Under the B-Class' hood, you will find a surprisingly small (for a Mercedes) engine. Currently, the car is only available with a 1.6-litre, turbocharged, direct injection petrol engine with VVT, which puts out 121 bhp@5000 rpm and 20 kg@1250-4000 rpm. With start/stop technology and three driving modes (Eco, Sport and Manual), it's not exactly a barnstormer, but it has its strengths - low down performance is sprightly (the turbo really helps here), and once you're cruising at highway speeds, the motor is relaxed. The 7-speed dual clutch transmission is also tuned mainly for refinement and smoothness, although it holds revs for appreciably longer when in Sport mode.
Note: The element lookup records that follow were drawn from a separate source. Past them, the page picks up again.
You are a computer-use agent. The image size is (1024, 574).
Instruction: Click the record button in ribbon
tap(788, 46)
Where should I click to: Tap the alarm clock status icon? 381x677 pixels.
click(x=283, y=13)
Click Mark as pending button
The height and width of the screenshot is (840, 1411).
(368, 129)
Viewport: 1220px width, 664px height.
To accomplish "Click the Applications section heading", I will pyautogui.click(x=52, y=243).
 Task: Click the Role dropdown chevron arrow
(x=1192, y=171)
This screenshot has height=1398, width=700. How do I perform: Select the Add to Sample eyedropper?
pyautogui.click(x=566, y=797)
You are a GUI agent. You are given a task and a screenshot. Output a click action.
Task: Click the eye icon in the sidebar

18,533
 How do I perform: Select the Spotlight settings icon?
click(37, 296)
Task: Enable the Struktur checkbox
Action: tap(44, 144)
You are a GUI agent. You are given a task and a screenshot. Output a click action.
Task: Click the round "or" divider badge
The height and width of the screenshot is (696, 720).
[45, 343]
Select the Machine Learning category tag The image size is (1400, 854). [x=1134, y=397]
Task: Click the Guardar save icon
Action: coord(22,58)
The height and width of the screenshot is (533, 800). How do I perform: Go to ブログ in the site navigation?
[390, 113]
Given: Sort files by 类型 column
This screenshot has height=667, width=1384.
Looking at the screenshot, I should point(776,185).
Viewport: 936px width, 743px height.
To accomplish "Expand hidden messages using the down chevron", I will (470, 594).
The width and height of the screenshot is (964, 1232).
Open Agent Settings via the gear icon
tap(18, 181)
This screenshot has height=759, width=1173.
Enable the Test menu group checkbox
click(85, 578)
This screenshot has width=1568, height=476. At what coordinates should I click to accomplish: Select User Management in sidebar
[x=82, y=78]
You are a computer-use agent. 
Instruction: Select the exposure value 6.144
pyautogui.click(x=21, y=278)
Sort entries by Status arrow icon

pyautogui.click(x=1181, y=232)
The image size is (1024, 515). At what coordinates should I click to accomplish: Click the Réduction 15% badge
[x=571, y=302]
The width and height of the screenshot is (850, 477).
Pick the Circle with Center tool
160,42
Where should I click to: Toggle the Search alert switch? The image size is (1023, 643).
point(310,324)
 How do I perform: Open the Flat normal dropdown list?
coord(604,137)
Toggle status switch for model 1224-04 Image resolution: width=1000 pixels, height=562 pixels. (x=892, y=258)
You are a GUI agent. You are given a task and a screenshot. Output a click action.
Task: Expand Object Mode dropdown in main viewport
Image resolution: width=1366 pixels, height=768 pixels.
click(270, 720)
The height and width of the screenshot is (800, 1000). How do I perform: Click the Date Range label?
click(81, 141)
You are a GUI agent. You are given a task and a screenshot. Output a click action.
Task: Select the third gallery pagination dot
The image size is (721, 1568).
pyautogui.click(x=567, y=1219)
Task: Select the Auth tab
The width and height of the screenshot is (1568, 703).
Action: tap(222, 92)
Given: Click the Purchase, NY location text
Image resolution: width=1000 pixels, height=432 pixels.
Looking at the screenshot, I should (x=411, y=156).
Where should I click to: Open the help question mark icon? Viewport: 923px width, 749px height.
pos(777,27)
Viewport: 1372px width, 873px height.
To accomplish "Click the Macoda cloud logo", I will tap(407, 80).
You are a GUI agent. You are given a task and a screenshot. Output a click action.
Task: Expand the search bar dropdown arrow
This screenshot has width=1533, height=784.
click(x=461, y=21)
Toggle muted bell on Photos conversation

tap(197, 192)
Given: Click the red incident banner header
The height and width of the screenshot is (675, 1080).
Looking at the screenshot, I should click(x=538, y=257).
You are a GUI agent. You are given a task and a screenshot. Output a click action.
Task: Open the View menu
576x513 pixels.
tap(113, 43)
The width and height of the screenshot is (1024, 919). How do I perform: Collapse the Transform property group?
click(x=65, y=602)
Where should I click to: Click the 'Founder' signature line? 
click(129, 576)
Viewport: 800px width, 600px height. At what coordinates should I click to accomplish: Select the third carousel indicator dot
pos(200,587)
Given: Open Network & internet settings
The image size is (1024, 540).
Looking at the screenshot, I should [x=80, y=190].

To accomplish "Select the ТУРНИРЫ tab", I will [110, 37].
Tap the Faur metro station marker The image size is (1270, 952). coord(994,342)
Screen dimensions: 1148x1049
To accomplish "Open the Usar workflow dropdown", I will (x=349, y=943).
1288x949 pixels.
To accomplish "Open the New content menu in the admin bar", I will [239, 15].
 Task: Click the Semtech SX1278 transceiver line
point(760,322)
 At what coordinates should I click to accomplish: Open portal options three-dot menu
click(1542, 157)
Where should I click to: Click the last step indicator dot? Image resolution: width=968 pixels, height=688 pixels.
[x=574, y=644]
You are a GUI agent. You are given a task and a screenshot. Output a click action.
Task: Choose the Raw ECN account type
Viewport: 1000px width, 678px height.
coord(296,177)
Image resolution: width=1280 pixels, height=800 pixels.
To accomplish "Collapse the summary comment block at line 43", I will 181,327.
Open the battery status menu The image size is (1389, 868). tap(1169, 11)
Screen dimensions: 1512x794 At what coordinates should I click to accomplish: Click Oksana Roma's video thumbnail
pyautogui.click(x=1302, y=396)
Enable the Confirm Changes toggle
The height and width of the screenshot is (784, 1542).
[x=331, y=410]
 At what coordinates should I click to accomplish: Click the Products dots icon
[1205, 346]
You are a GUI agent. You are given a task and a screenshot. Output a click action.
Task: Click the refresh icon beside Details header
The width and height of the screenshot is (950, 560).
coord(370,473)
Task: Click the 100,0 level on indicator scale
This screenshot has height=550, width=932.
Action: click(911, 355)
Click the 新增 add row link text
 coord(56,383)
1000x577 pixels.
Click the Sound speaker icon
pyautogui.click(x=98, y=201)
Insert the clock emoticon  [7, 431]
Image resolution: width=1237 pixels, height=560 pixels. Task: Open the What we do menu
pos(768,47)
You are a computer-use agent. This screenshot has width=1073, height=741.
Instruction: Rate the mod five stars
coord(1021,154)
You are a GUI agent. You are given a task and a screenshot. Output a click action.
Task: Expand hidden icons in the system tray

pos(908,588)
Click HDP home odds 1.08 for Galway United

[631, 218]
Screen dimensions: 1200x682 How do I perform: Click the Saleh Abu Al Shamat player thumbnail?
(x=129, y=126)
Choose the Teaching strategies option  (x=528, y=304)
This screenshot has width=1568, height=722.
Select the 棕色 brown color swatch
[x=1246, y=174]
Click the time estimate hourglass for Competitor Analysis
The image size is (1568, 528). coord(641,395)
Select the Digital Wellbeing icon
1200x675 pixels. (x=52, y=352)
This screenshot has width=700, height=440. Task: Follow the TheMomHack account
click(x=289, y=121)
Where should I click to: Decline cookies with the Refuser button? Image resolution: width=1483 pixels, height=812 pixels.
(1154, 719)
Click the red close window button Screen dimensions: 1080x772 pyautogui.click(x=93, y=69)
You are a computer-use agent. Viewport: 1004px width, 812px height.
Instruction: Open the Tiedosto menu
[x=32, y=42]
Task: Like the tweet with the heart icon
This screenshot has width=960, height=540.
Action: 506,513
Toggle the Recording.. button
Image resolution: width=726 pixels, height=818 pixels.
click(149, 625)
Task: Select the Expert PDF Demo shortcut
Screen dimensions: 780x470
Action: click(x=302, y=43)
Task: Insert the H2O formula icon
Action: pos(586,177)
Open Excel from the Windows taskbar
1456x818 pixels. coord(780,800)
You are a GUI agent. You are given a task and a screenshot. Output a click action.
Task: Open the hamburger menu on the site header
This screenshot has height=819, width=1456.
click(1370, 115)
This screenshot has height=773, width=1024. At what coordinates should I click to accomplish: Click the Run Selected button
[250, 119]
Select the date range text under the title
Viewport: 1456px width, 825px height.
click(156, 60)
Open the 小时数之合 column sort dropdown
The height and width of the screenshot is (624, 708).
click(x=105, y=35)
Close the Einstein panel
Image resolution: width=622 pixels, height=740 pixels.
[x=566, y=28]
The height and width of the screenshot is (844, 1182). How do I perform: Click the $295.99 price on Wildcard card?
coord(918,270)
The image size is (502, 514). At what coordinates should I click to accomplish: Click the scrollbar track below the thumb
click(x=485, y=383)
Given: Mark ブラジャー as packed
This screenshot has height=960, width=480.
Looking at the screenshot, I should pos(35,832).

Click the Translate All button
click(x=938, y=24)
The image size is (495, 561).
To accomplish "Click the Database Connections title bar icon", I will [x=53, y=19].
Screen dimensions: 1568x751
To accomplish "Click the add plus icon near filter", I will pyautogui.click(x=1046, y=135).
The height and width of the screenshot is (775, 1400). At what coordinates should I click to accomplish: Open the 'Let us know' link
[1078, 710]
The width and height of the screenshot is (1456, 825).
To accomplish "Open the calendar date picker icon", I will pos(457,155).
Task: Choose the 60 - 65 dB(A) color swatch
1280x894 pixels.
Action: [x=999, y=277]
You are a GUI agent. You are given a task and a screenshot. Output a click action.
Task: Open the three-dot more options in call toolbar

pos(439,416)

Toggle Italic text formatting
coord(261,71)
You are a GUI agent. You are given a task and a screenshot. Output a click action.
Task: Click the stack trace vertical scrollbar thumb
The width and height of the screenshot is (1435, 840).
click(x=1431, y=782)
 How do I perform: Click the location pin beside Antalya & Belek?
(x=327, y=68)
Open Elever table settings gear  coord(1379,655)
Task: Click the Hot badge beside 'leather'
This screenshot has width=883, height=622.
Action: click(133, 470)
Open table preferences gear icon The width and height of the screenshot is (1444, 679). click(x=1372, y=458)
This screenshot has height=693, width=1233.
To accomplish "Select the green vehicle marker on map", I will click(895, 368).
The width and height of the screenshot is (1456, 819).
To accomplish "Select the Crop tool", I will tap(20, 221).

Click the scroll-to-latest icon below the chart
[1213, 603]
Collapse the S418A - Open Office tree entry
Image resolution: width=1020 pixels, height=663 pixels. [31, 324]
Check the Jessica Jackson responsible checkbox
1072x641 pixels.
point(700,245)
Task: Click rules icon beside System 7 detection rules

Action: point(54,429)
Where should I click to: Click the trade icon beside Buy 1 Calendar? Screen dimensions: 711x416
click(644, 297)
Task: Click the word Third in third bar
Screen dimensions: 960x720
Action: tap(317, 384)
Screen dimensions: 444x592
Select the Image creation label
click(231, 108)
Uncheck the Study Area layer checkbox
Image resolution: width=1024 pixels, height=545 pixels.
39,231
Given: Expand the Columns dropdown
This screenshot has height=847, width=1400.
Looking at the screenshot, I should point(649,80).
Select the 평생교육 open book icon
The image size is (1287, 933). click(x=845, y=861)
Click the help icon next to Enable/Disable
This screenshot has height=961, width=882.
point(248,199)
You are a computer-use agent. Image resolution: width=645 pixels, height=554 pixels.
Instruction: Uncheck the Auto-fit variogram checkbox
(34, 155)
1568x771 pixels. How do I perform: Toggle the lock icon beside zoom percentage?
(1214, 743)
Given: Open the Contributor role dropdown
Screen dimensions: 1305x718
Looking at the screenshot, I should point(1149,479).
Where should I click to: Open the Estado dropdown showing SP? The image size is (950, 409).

The performance numbers are quite respectable - 0-60 kmph comes up in 4.5 seconds, 0-100 kmph in 10.5 seconds and the 80-120 kmph overtaking manoeuvre takes 7.1 seconds.
One gripe with the transmission is the position of the gear selector stalk on the right of the steering column, though. Indians are used to having the indicator stalk on the right, so there's a chance that when a person who has upgraded from a Japanese or Korean car wants to indicate left or right, they'll inadvertently put the car into neutral - this is something that will have to be explained at the showroom level, during a test drive!
The B-Class offers a level of handling that is one step above any other hatchback, premium or otherwise. Although its electrically powered steering unit feels a bit dull in the hands, if you really push the car through a series of tight corners, it grips surprisingly well and with a lot of confidence, for a front wheel-driven car. Undulations in the road are ironed out well enough to keep occupants happy, although it does tend to become a bit bumpy at the back over a series of potholes - this improves if there is more weight on the rear axles.
So, the question you're faced with is this - would you pay Rs 21.49 lakh for the standard B180 and Rs 24.87 lakh for the Sport trim (all prices ex-showroom, Mumbai)? That kind of money would buy you some very capable premium sedans from other marques, and some equally interesting 'budget' offerings from BMW and Audi (see Pit Stop). It all boils down to your own definition of value for money, and how far you think the goalposts have shifted; looked at purely on its merits, the B-Class is a great way to buy into the prestige of the Mercedes-Benz brand, and it should make for an even more compelling buy when a diesel engine comes in next year.